Cloud Contracts and Data Sovereignty

In a recent press release from Gartner, ambiguous contract language and protection relating to security was highlighted as concern to buyers of commercial cloud services, particularly software as a service (SaaS). So what specifically are these concerns and what can the CIO do to mitigate them?

Clearly then the concerns are widespread, but what specifically is giving CIOs the jitters?

I believe there are six key concerns:

1. Vague location creating vulnerability
   Moving documents to remote locations is easy and quick. But where is valuable IP and data really being kept? Not knowing the location, particularly if it is likely to change without notice, puts information in a compromising position.
2. Unauthorised access
   The US Patriot Act and the danger of data being accessed by governments and litigants without the client knowledge is an ongoing hot topic.
3. National laws and regulations
   With differing laws and regulations covering privacy across the globe, coupled with the data centres being housed in countries that offer cost efficient services to the cloud services company, can a CIO be sure that the laws and regulations in both territories are in harmony?
4. Varying security standards
   In the absence of a worldwide standard for data security, most vendors, according to Gartner, choose to commit as little as possible contractually.
5. Unfavourable contracts
   Australian technology lawyer Dudley Kneller points out that some cloud providers offer generic, off-the-shelf Service Level Agreements. This essentially means their solution is not likely to match all clients’ needs.
6. Data recovery
   Business continuity and compliance require fast access to data. In some cases, particularly following contract termination, this is poorly managed.

It is clear then that data sovereignty and business flexibility need to be balanced to ensure the business is not brought to a grinding halt.  CIOs can achieve this by ensuring they select the right vendor and negotiate the right contract. Obvious, but not always executed as pressures from the business mount up on the IT department.

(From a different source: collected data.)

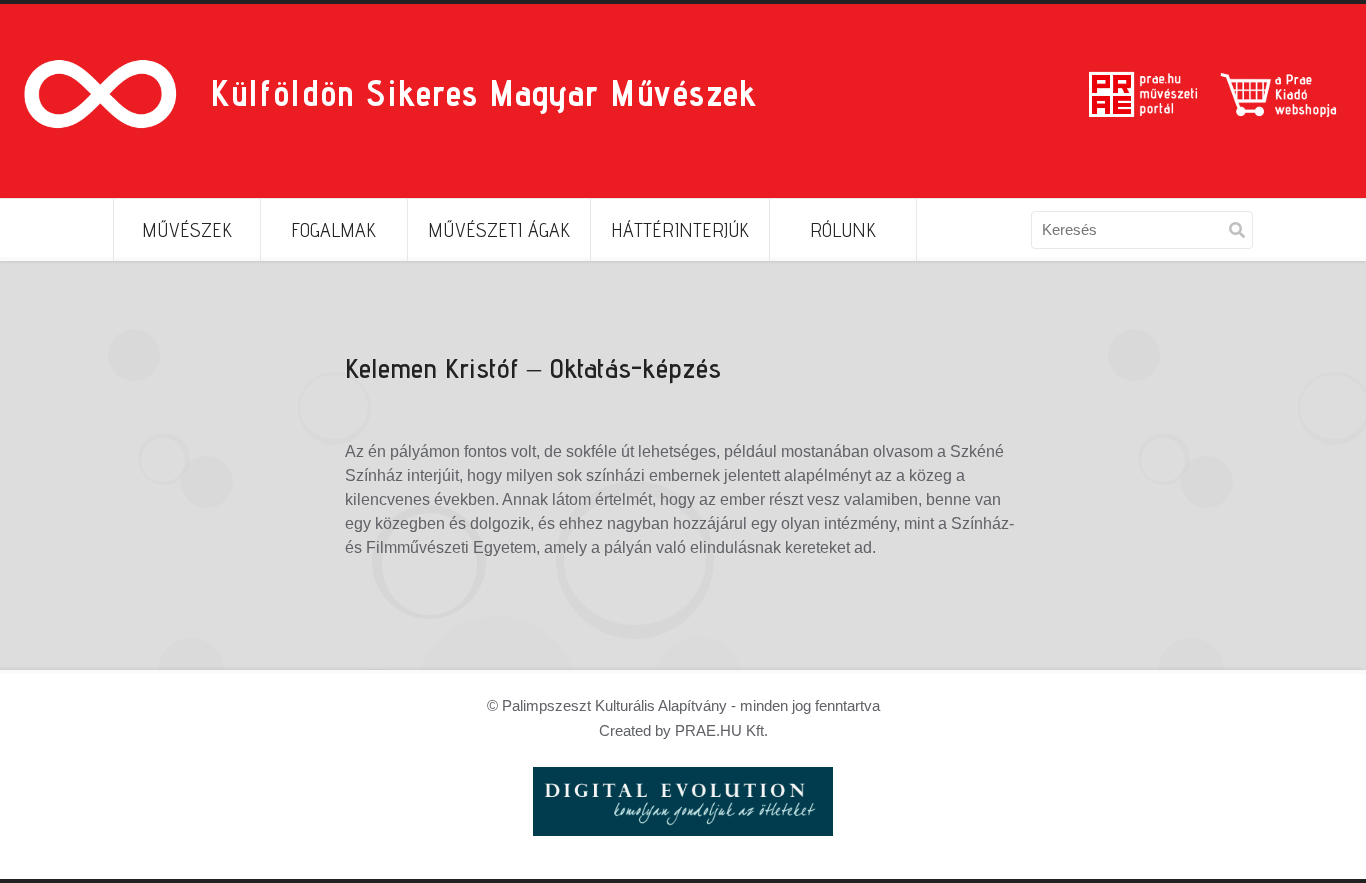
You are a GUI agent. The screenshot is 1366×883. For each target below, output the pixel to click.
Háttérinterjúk (680, 230)
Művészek (187, 230)
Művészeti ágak (499, 230)
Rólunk (843, 230)
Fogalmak (333, 230)
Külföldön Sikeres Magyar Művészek (483, 92)
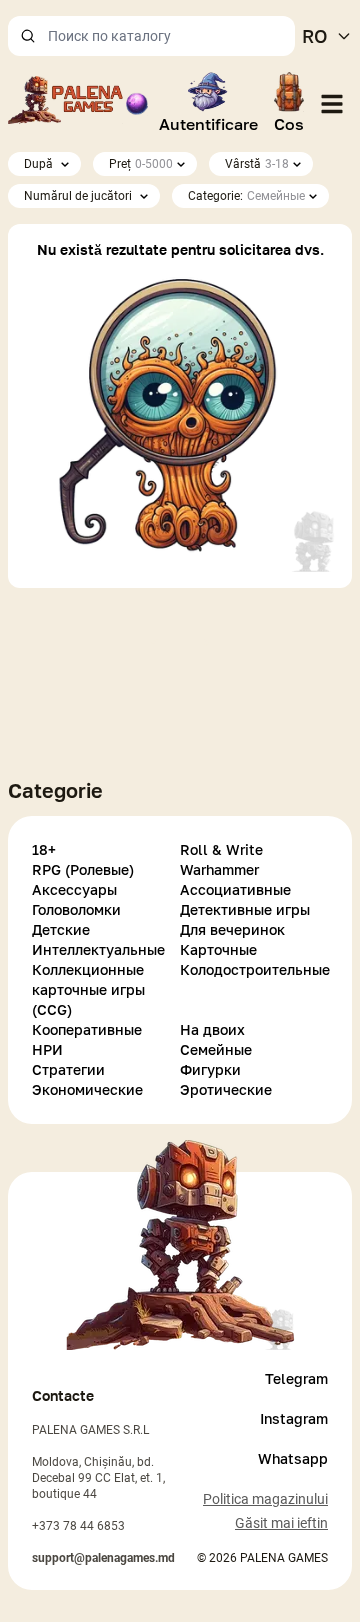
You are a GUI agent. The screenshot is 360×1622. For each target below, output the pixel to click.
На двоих (212, 1029)
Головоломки (76, 909)
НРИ (47, 1049)
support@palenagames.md (103, 1558)
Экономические (87, 1089)
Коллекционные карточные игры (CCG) (88, 989)
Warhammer (219, 869)
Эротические (226, 1089)
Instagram (294, 1418)
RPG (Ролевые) (83, 869)
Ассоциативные (235, 889)
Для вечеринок (232, 929)
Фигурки (210, 1069)
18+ (44, 849)
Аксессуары (74, 889)
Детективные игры (245, 909)
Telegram (296, 1378)
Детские (61, 929)
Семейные (216, 1049)
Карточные (218, 949)
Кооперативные (87, 1029)
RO (315, 36)
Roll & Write (221, 849)
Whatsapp (293, 1458)
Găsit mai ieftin (281, 1523)
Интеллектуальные (98, 949)
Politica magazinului (265, 1499)
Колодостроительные (254, 969)
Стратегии (68, 1069)
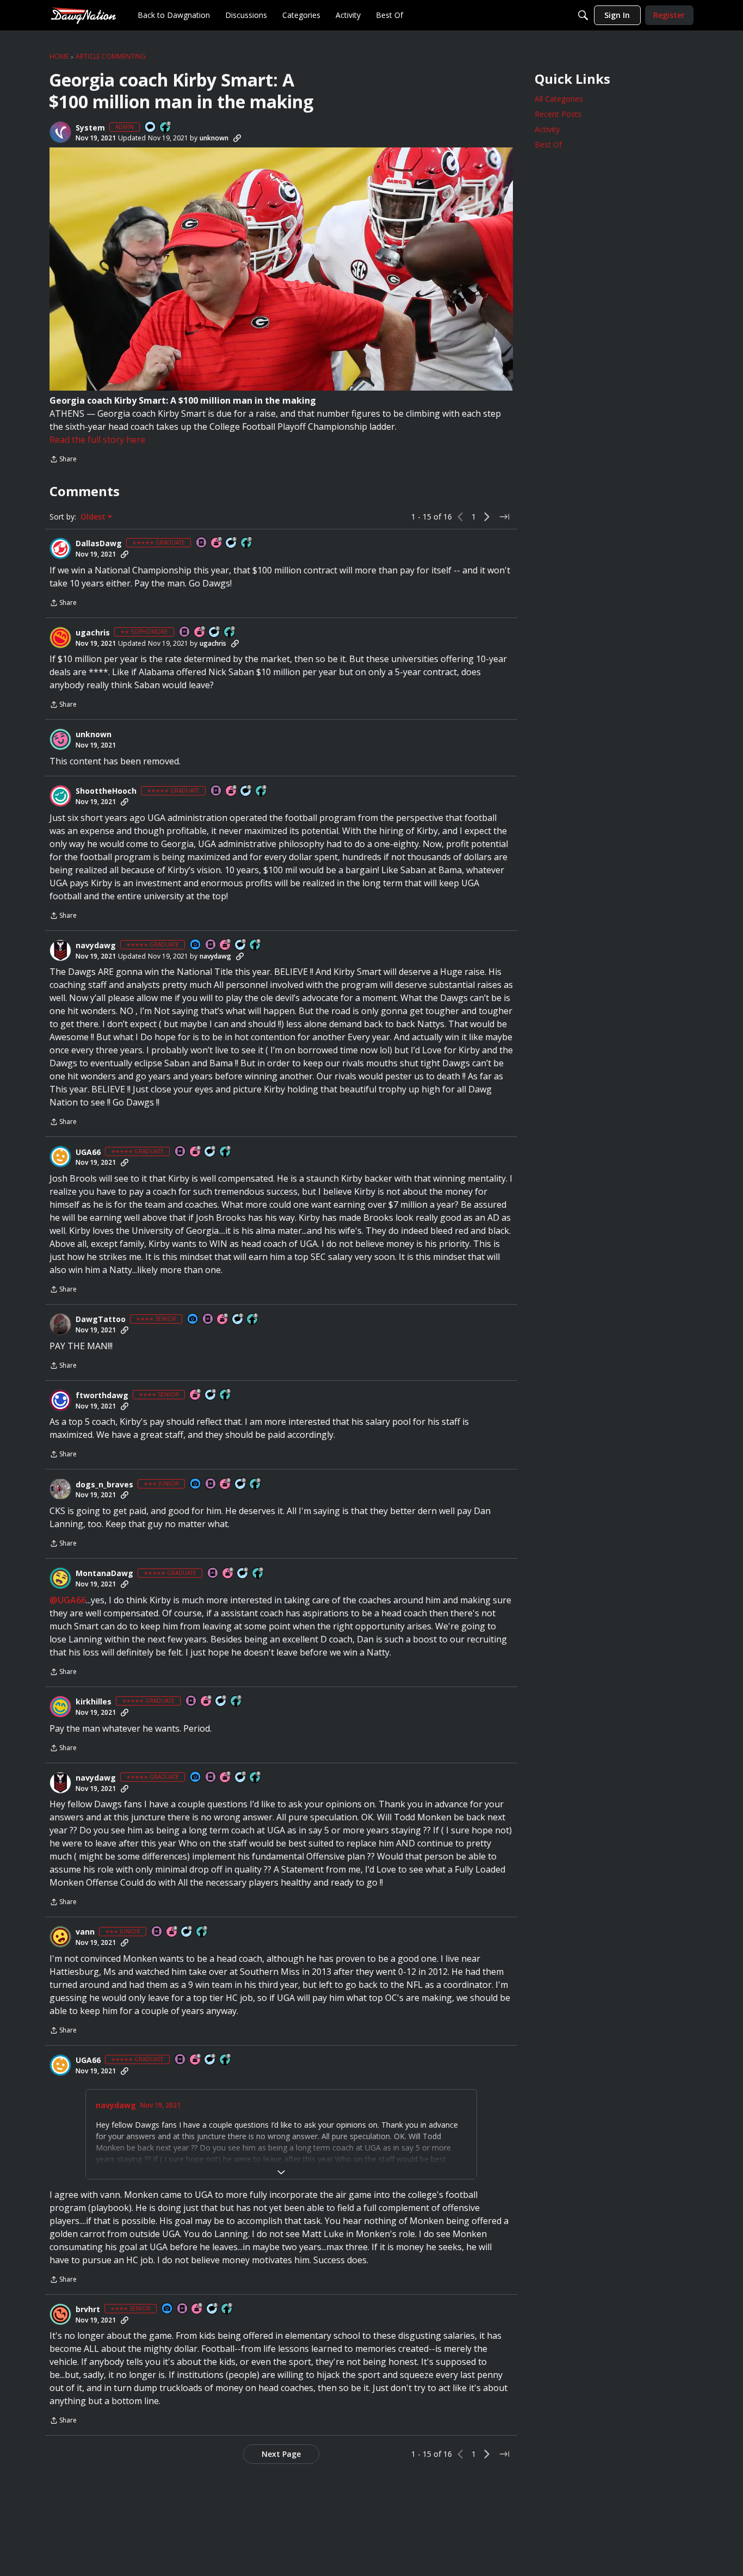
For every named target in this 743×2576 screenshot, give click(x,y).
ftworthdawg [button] (102, 1395)
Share (63, 460)
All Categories (559, 99)
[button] (60, 132)
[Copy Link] (237, 138)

Advice is available from all quarters, and it is consistent; for example, in a market overview by Forrester in February this year and in advice documents published by The Cyberspace Law and Policy Centre of the University of New South Wales, it is  suggested that in the first place a Cloud Service or SaaS provider’s background needs to be audited in terms of offering, financial position, infrastructure, data centre locations, security procedures, record of reliability, secure access maintenance, DR plans and insurance coverage.

At the contract stage Gartner suggests that: "...cloud services users need to ensure that SaaS contracts allow for an annual security audit and certification by a third party, with an option to terminate the agreement in the event of a security breach if the provider fails on any material measure. In addition, it is reasonable for cloud service buyers to ask a provider to respond to the findings of assessment tools" - such as those offered to members of the Cloud Security Alliance[i].

The key is risk mitigation, and the contract should address all the concerns highlighted above - to include managing sensitive data, storage location, access by other entities, breach notification obligation, disaster recovery, monitoring and termination. A provider should share not just its data centre migration process, but also its method for 'off-boarding' customers.

Any CIO will welcome the opportunity to apply more energy to strategic matters, and with a careful approach to negotiating contracts, should also be able enjoy the comfort of full data sovereignty.